» **SOURCE TEXT**:
A man was walking alongside the two-lane highway, pulling a cart, and holding a sign.
“I stopped long enough to see that it was something about blacks one way or the other,” said Smith, now 72, of Southside, Alabama, recalling the 1963 incident. “After I had seen this guy, the next day we found out he had been murdered. And it was pretty shocking. I had never seen anybody like that, who a few days after I had seen them, was murdered. And it kind of had an impact on me.”
Smith – then a high-school sophomore – soon learned that the man he had seen that day was William Lewis Moore, a mail carrier who was walking from Chattanooga, Tennessee, toward Jackson, Mississippi. Moore was on his way to deliver a letter urging then-Mississippi Gov. Ross Barnett to accept integration.
A portion of the letter, which was opened later, read: “…the white man cannot be truly free himself until all men have their rights.”
Nearly 56 years after Moore was assassinated, Smith is leading the effort to dedicate a historical marker in honor of the civil rights martyr, along the same lonely stretch of road where Moore was gunned down.
A dedication ceremony for the marker will take place at 2 p.m. on Sunday, April 14, at the murder site, about a mile south of Keener Baptist Church. The church is located at 5886 U.S. Highway 11 North, in Attalla, Alabama. Attendees will park at the church and ride on a shuttle to the marker site.

» **REQUIRED WORK**: Extend the article above on the marker honoring William Lewis Moore, picking up right after its last sentence.

» **PROVIDED MATERIAL**:
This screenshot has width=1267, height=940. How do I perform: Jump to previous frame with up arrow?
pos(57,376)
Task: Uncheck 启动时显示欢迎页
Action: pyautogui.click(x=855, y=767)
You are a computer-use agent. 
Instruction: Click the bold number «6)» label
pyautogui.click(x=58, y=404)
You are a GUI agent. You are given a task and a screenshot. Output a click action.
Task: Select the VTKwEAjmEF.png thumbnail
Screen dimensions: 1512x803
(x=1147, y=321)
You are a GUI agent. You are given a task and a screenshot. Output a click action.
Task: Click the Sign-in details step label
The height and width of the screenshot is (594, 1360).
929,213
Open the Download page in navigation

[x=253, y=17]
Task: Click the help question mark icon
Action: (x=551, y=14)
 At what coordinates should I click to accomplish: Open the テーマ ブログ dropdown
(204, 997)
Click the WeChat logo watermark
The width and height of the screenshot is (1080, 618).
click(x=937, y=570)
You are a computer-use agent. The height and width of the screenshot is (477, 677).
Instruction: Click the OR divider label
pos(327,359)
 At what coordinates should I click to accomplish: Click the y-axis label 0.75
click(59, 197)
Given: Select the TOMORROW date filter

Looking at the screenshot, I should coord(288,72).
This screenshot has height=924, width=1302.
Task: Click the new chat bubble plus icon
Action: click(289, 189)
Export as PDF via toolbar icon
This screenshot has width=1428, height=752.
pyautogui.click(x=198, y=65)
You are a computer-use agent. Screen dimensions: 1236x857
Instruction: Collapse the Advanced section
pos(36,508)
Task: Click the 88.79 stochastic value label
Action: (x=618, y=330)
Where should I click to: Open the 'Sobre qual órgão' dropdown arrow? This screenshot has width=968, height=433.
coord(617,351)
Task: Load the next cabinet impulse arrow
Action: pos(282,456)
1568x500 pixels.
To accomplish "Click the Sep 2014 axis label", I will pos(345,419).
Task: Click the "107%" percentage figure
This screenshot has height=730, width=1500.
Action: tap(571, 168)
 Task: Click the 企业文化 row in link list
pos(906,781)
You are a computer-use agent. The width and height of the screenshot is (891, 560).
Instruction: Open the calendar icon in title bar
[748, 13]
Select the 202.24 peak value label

» **RESULT FOR THIS TASK**:
The Etowah County Commission is providing funding for the marker. The Alabama Historical Association is overseeing the marker’s construction through a private contractor. The SPLC is also contributing to the effort.
“Mr. Moore already has a place on our Civil Rights Memorial, which names and honors people who died in the struggle for civil rights,” said Tafeni English, director of the SPLC’s Civil Rights Memorial Center. “We are pleased to contribute to this recognition of Mr. Moore’s sacrifice, in the very same spot where he courageously gave his life for the cause of equality and justice for all people.”
Moore was known to stand up for his beliefs, even if that meant standing – or walking – alone, which he often did. He believed that individuals could be agents of social change simply by acting on their beliefs.
To make his point, Moore, a member of the Congress of Racial Equality (CORE), used a tactic that seemed natural for a postman: He walked to protest segregation.
During his walk from Tennessee to Mississippi to protest segregation, Moore wore a sandwich board that read: “Equal rights for all” and “Mississippi or Bust.” The other side of the sandwich board read: “End Segregation in America” and “Black or White – Eat at Joe’s.”
Moore also pulled a two-wheeled postal cart containing a photograph of Jesus Christ, with the text: “Wanted: Agitator, Carpenter by Trade, Revolutionary, Consorter with Criminals and Prostitutes.”
Described as a middle-aged white man with a gap-toothed grin, coiffed hair and rumpled clothes, Moore came across a white storeowner named Floyd Simpson. A member of the Ku Klux Klan, Simpson questioned Moore in Collbran, Alabama. Moore was happy to explain his views to Simpson.
Later that evening – on April 23, 1963 – Moore was resting by the road in Keener, Alabama, when shots rang out at close range from a .22-caliber rifle. The bullets struck Moore in the head and killed him. Even though ballistics tests later proved the rifle belonged to Simpson, no one was ever indicted for the murder.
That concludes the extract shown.